Modeling 3D protein-protein interaction maps: a promising tool to tackle emerging infectious diseases

The Interactomics, RNA and Immunity laboratory, led by Caroline Demeret, has recently developed a new approach for modeling 3D protein-protein interaction (PPI) maps, which they have applied to SARS-CoV-2 virus proteins. 

The scientists used the modeling technique to determine the spatial organization of viral proteins in cells through their interactions with the human proteome*. 

The identifying of direct virus/host PPIs showed that the direct partners of viral proteins are confined to a short distance around their target proteins in the 3D map, while distant proteins engage in no or fewer direct contacts. The findings demonstrate the quality of the 3D map used for the modeling and its potential as a predictive tool for physical interactions between proteins. This new approach paves the way for structure-based drug discovery, using molecular screening to identify drugs targeting virus-host protein assemblies. 

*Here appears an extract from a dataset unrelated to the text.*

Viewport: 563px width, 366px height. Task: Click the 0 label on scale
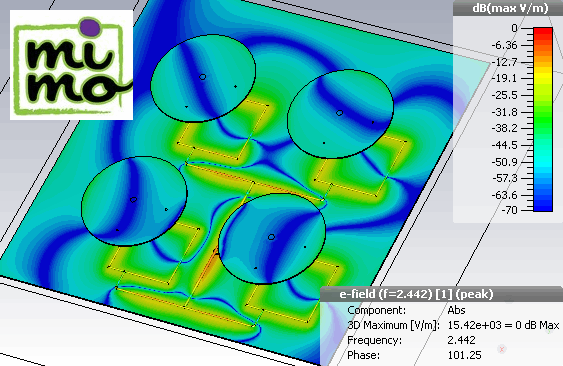pyautogui.click(x=515, y=28)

Applied to other biological systems (microorganisms and human and animal systems), this interactomics** approach could shed light on the spatial organization of cellular protein interaction networks.
 

"3D modeling of interaction maps provides a precise and realistic representation of interactomes, in which we have shown that the proteins in closest proximity tend to interact physically. Spatial clusters in interactomes provide advanced biological information, such as coordination for targeting signaling pathways or cell complexes. This interactomics approach can be applied to the study of protein interaction networks. It is especially suited to investigating the activity of protein complexes and identifying novel therapeutic targets".

Caroline Demeret

Read the paper published in Nature Communications biology 

* protéome: All the proteins synthesized by a cell.
** interactomics: Study of the molecular interactions in an individual cell.